Between human genome sequencing efforts and the rapid development of gene sequencing technologies, precision medicine has risen to prominence and been widely employed in the field of oncology (König et al., 2017; Nussinov et al., 2019). Precision medicine relies upon initially exploring potential therapeutic targets via high-throughput sequencing technologies (Robinson, 2012), as these technologies allow for the large-scale investigation of altered gene expression in the context of disease (Chen et al., 2010). However, sequencing results are often limited and inconsistent owing to the heterogeneity of samples in independent studies, and due to the fact that most studies focus on one cohort. As such, this study sought to analyze genes involved in liver cancer development using a range of available liver cancer-related gene chip datasets, with the goal of identifying potential novel molecular targets for liver cancer treatment and diagnosis.

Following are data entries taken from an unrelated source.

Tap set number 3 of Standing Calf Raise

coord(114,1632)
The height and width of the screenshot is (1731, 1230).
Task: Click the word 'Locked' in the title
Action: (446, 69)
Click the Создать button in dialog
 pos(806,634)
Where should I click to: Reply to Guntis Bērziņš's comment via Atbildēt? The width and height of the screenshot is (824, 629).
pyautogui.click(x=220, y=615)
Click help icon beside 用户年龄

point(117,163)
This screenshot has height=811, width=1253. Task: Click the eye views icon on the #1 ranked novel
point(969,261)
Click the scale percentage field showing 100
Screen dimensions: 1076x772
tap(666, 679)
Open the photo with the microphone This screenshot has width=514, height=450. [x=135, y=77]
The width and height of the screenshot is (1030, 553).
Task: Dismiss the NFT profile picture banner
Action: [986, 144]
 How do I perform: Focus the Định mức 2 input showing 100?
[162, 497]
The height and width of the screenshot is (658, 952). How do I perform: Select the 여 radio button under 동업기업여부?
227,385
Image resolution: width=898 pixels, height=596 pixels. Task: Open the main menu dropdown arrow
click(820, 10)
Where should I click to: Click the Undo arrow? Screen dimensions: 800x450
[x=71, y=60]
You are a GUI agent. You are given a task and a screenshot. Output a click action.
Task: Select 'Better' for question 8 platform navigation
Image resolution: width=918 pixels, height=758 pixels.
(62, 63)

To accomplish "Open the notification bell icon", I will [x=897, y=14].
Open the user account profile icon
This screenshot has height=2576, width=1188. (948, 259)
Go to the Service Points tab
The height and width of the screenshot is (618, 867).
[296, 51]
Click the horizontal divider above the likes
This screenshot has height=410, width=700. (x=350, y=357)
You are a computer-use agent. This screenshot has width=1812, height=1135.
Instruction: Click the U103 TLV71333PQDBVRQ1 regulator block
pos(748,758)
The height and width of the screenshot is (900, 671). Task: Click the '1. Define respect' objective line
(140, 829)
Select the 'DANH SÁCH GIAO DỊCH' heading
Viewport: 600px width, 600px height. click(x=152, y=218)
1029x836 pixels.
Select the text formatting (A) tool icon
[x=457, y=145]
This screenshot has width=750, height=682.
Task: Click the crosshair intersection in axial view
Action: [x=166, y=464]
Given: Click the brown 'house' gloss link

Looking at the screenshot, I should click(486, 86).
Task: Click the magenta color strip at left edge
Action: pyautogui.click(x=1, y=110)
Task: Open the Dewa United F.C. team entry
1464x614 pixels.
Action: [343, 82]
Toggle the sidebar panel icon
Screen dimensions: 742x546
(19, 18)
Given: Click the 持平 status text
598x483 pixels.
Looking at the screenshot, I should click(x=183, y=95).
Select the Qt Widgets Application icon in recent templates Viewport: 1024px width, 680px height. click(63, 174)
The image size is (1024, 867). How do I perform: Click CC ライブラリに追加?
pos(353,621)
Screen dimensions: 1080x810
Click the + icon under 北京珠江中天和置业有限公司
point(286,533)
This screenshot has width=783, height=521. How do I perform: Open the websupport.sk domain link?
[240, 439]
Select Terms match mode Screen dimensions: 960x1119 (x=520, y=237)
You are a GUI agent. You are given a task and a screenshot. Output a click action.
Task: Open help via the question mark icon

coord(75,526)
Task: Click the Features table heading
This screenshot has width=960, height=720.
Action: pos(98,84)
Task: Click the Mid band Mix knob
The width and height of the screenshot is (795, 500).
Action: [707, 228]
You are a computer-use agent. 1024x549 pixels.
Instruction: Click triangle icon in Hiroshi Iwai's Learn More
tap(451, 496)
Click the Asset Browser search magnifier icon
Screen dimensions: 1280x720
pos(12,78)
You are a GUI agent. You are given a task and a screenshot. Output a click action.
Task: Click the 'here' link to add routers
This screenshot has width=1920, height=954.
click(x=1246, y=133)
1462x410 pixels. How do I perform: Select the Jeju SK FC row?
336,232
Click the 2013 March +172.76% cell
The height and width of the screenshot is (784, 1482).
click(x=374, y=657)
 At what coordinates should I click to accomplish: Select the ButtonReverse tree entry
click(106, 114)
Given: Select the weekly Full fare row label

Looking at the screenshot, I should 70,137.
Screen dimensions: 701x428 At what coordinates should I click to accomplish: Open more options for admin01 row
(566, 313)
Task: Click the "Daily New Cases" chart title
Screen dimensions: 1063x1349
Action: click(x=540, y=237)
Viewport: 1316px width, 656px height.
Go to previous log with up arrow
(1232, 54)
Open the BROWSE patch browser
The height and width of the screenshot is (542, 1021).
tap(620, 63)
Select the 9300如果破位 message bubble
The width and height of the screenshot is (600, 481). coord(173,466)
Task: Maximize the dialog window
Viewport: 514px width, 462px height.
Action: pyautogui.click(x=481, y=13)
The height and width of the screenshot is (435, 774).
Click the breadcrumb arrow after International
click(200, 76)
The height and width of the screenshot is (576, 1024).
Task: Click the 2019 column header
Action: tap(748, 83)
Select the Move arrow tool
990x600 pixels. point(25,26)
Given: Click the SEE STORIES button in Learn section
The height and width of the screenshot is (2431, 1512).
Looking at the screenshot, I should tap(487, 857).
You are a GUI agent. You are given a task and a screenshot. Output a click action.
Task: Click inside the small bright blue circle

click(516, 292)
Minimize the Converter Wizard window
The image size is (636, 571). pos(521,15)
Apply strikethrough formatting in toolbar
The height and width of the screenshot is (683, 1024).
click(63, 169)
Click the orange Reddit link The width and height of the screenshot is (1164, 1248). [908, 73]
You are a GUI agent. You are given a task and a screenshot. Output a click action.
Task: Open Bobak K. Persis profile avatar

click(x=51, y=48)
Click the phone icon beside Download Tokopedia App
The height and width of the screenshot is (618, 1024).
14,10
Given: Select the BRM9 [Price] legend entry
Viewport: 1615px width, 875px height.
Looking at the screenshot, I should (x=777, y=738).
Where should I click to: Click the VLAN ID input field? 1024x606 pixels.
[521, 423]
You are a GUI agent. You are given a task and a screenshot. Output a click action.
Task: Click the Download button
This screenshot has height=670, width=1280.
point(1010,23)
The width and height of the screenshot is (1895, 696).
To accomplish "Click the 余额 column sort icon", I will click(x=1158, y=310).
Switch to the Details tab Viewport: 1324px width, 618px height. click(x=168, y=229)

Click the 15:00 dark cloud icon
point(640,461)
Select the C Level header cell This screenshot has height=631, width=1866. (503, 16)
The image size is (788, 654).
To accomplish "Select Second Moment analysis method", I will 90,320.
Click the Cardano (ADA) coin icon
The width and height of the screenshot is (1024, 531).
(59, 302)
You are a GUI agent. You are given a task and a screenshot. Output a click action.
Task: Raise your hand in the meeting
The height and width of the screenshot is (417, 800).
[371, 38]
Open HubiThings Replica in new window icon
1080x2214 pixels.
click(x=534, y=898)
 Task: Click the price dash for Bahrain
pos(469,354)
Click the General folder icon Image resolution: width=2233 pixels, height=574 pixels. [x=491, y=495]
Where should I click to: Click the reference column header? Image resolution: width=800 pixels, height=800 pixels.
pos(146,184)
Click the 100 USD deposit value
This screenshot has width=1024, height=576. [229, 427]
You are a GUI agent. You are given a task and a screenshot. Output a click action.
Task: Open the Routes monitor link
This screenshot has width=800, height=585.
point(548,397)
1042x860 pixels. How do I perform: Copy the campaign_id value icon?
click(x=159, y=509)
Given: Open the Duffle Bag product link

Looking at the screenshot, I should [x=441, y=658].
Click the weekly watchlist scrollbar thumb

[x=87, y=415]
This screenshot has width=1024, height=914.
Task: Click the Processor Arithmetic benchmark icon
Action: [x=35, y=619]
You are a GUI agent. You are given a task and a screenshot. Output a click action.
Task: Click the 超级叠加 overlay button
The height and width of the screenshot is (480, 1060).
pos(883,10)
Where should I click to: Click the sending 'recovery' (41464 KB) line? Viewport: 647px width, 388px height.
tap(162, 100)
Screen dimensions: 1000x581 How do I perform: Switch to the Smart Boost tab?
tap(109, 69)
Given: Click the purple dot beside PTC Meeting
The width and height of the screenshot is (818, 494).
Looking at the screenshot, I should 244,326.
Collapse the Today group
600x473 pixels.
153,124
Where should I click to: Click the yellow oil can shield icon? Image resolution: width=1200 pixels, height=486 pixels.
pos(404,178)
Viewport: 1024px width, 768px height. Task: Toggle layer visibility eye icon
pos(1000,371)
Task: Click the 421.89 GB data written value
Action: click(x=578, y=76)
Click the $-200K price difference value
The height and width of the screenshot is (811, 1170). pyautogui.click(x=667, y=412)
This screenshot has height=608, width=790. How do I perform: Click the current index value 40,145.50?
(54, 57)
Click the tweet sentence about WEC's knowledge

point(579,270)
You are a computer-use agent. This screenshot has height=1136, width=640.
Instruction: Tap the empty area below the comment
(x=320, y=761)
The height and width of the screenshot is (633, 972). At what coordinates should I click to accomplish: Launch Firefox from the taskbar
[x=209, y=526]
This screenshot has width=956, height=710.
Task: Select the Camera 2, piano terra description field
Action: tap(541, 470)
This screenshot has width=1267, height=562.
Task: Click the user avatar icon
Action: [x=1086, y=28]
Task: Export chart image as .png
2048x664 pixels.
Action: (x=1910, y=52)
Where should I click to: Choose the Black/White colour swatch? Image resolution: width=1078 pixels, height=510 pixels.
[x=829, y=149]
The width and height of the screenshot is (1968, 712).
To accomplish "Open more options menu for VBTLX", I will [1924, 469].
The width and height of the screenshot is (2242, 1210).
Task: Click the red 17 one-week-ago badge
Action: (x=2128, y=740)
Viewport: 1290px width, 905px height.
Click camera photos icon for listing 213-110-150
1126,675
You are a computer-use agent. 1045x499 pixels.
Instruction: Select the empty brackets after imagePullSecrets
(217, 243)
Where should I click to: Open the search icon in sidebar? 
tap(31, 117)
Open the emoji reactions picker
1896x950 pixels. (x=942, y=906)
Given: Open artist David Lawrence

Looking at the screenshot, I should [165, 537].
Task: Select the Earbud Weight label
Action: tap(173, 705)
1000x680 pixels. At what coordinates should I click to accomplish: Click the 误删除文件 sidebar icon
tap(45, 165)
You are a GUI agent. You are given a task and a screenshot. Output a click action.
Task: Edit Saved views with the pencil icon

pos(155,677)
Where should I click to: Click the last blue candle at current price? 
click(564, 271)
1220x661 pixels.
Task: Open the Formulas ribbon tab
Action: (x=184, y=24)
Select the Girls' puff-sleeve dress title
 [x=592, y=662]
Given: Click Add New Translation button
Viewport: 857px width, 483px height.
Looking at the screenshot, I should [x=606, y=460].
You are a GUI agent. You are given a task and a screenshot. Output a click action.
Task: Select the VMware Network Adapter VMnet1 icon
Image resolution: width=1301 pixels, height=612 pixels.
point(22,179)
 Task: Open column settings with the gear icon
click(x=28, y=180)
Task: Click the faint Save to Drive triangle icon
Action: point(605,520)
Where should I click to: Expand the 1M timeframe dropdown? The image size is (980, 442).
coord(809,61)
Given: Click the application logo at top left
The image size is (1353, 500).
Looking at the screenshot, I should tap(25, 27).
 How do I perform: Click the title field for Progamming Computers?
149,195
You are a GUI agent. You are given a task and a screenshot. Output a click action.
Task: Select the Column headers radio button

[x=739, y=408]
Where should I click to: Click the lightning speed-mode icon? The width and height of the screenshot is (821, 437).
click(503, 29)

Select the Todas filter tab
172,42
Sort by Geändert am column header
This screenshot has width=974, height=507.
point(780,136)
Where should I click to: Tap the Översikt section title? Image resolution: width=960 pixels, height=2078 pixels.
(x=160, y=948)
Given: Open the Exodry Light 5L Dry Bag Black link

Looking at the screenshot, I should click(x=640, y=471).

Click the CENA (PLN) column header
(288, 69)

For the purposes of this study, four HCC related Gene Expression Omnibus (GEO) database datasets were downloaded: GSE14520 (Roessler et al., 2012; Roessler et al., 2010), GSE29721 (Stefanska et al., 2011), GSE45267 (Chen et al., 2018c) and GSE60502 (Wang et al., 2014). By analyzing these four datasets, we identified 409 DEGs including 142 up-regulated and 267 down-regulated genes. The DAVID database was then used for a functional enrichment analysis of these DEGs, while the STRING database and Cytoscape were utilized to generate a protein-protein interaction (PPI) network, and three clustering modules were filtered out with the MCODE plug-in, among which clustering module 1 was most associated with HCC. In addition, nine core genes including BIRC5, DLGAP5, DTL, FEN1, KIAA0101, KIF4A, MCM2, MKI67, and RFC4, were identified within clustering module 1, and these corresponded to the hub genes in our PPI network. Using the GEPIA database, we performed survival analyses of patients based on expression of these nine core genes, revealing that their overexpression was linked to a poorer prognosis in HCC patients. When we surveyed the literature surrounding these genes, we found that all except for FEN1 had previously been confirmed to play a vital role in HCC. Existing studies have shown that FEN1 is highly expressed in various cancers, such as brain (Nikolova, Christmann & Kaina, 2009), lung (He et al., 2017; Zhang et al., 2018), breast (Abdel-Fatah et al., 2014), gastric (Wang, Xie & Chen, 2014), prostate (Lam et al., 2006) and pancreatic cancer (Isohookana et al., 2018), but its expression and role in HCC remains unclear. Our previous data indicated that FEN1 expression was elevated in HCC tumors, and this was confirmed upon comparing HCC samples and hepatoma cells to appropriate controls. Together, the results of these analyses suggest that FEN1 may be a core gene orchestrating the progression of HCC.
Materials & Methods
Data collection and DEG validation
Four liver cancer-related datasets (GSE14520, GSE29721, GSE45267 and GSE60502), were downloaded from GEO (http://www.ncbi.nlm.nih.gov/geo/). These datasets contained a total of 299 tumor samples and 289 non-tumor samples. GSE14520 contained 225 liver cancer samples and 220 adjacent controls; GSE29721 contained 10 pairs of liver cancer samples and adjacent control tissue; GSE45267 contained 46 liver cancer samples and 41 adjacent controls; and GSE60502 contained 18 pairs of liver cancer tissues and adjacent controls. The inclusive criteria for datasets were as follows: (1) the samples were from human HCC tissues and paired adjacent or non-tumor tissues; (2) gene expression profiling of mRNA; (3) each dataset included no less than ten paired samples; (4) the datasets were from 2009 to 2019. The exclusive criteria for datasets were as follows: (1) the HCC samples were induced by specific diseases, including chronic hepatitis B, hepatitis C, hepatitis D, alcoholic liver disease, nonalcoholic fatty liver disease and cholangiocarcinoma; (2) details of the samples were not available; (3) the datasets could not be analyzed by GEO2R; (4) no gene symbol. The specific platform information for these four datasets is compiled in Table 1. GEO2R was utilized to identify DEGs in these studies, using the screening criteria: |logFC(foldchange)| ≥ 1, P < 0.05, and adjusted P < 0.05. In addition, genes with multiple probe set or probe sets lacking matched gene symbols were removed or averaged, respectively. Then, the overall DEGs, as well as those that were up- and down-regulated in the four datasets were intersected and visualized using Funrich (v 3.0, http://funrich.org/index.html).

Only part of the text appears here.